ABC #162 F - Select Half

Problem Statement - here

 

Solution -> We will be using 1d DP to solve the problem. We will make the prefix sum array for odd positions beforehand. Let's denote it as ps[ ]. (eg -> ps[5] = ps[3] + a[5])

 

So, let's break the problem into 2 halves ->

1. When the current index in consideration (i) is odd
2. When i is even.

Case 01 - When i is even:

We need to choose exactly i/2 elements.

SO, dp[i] = max(dp[i-2]+a[i],ps[i-1]).

Let's understand the above line -

I have 2 choices for the current index:

1. If i include current index in my answer, then the problem reduces to exactly i/2 - 1elements. This is nothing but (i-2)/2. So dp[i-2] comes into play.
2. If I decide to leave my current index. Problem reduces to finding max of exactly i/2 elements in the range of [0,i-1] where (i-1)/2 < i/2. And also, there is exactly one sequence, that can give i/2 elements. This is 1,3,5,7,....i-1. So it is nothing but prefix sum of all odd positions up to i-1.

Case 02 - When i is odd:

This case is simple. Since i/2 is same as (i-1)/2, we can transform this as 

dp[i] = max(dp[i-1],a[i]+dp[i-2])

 

Let's understand this line.

dp[i-1] is fairly clear. It comes if I decide not to pick my current element. Then it is the same as a subproblem of size i-1. Because even in the subproblem of size i-1.  I need to pick exactly i/2 elements.
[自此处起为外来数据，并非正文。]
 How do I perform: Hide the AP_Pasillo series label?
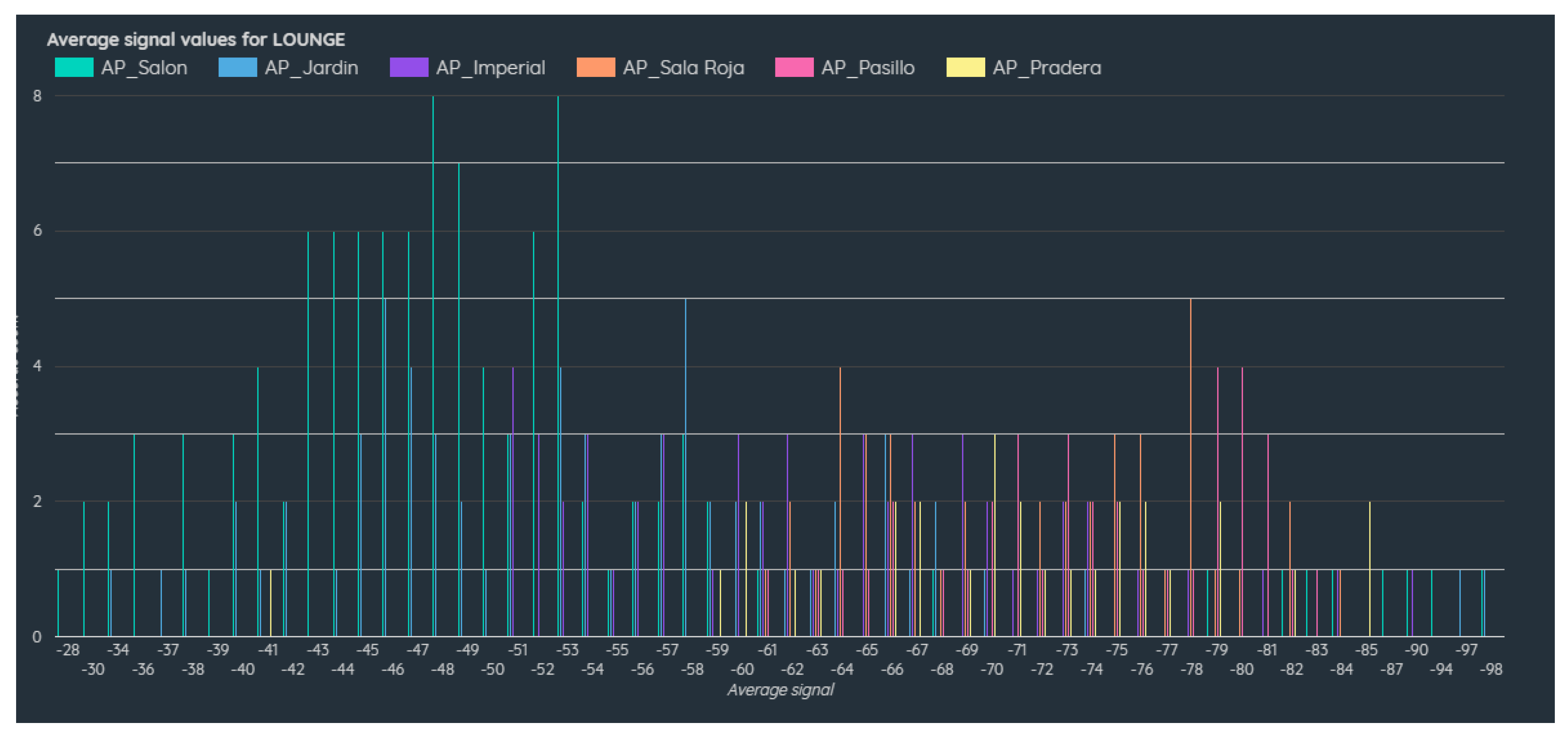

But, If I want to pick up my current element, the subproblem reduces to i-2. So a[i] + dp[i-2] comes into picture. This happens because, If i pick up an element, the problem reduces to exactly picking up i/2 - 1 more elements. This is nothing but (i-2)/2. So the problem reduces to dp[i-2].